A la recherche des elephants perdus:
Ayant oui dire que le village de Kiet Ngong, a environ 60 km au sud-est de Pakse, abrite encore quelques elephants domestiques, nous decidons d'aller voir de plus pres ces animaux legendaires qui ont donne au Laos le surnom de "Pays du Million d'Elephants". Ce village se situe en bordure d'une reserve naturelle et aucun transport en commun ne s'y rend. Alleches par l'aventure, nous ne tardons pas a louer une mobilette. Bientot, un vent de liberte souffle sur nos visages (et nous balance pas mal de poussieres dans les yeux par ailleurs).

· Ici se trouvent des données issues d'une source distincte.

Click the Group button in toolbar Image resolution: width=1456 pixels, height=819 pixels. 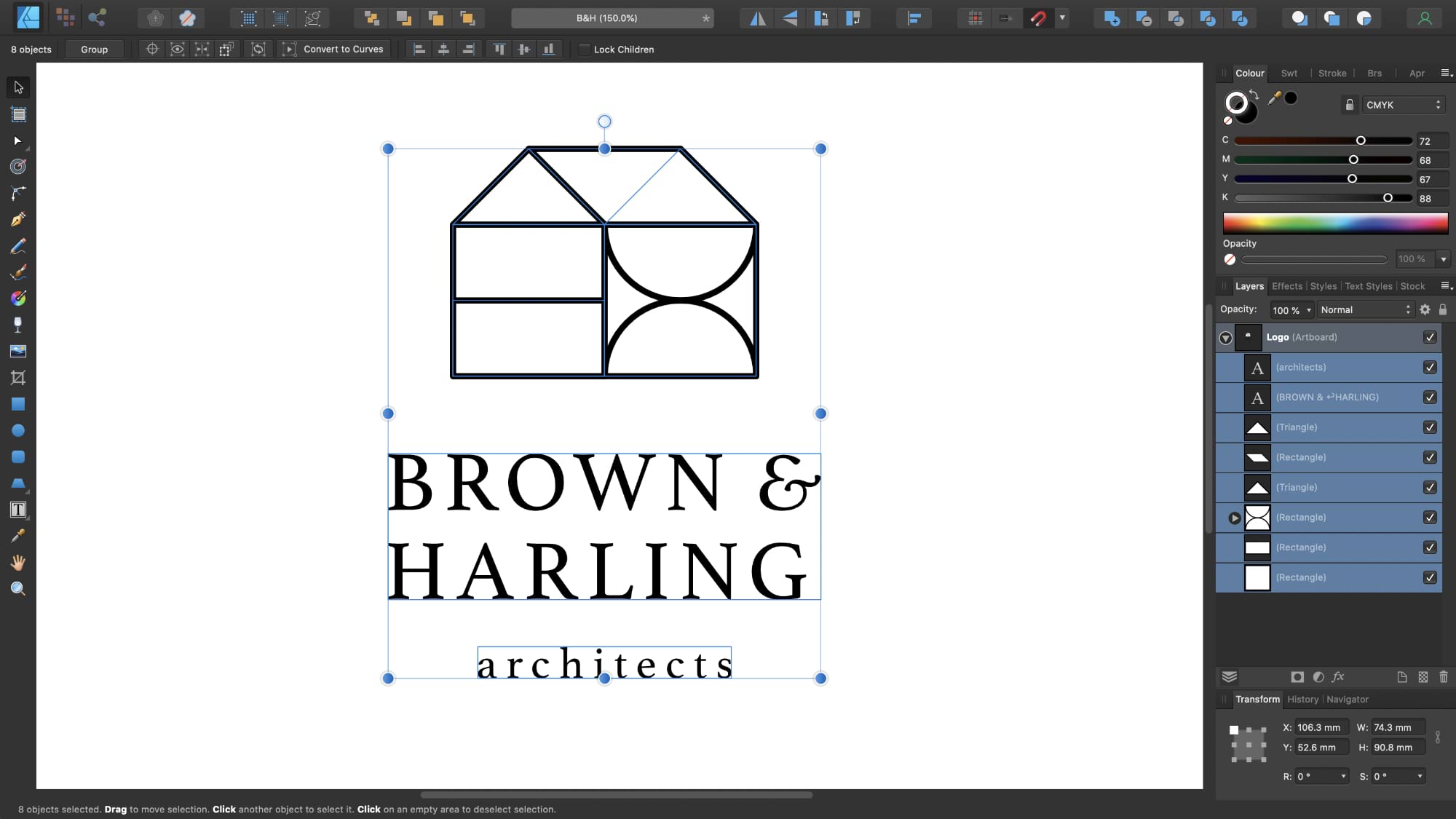94,49
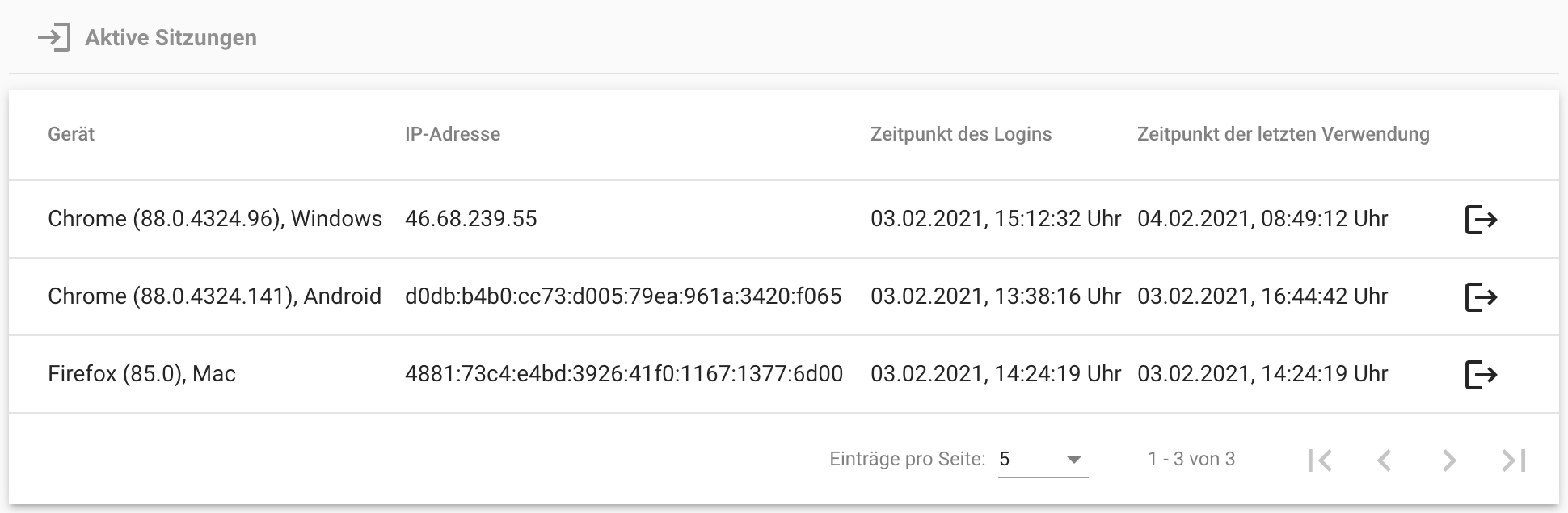
Task: Log out the Firefox Mac session
Action: pos(1481,374)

Nous empruntons d'abord une route macadamisee, bordee de villages et de gens charmants avec lesquels nous echangeons signes de la main et sonores "Sabaiiidii" emportes par la vitesse (tout de suite 60 km/h...). La route est relativement recente mais pas pour autant exempte d'obstacles: ici, personne ne dispose d'un permis de conduire et chacun ignore parfaitement tout code de la route. Les animaux sont aussi de la partie: quand ce ne sont pas de lourds buffles d'eau qui font inopinement irruption sur la route, ce sont les chiens, les poulets ou les canards dandinant qu'il nous faut eviter.
Les choses se corsent lorsque nous quittons la nationale pour emprunter la poussiereuse piste de laterite qui nous mene vers le village. Couverte de petits graviers rouges, elle s'avere traitresse, comme nous l'apprend un brusque coup de frein et un joli derapage plus ou moins incontrole. Prudence donc.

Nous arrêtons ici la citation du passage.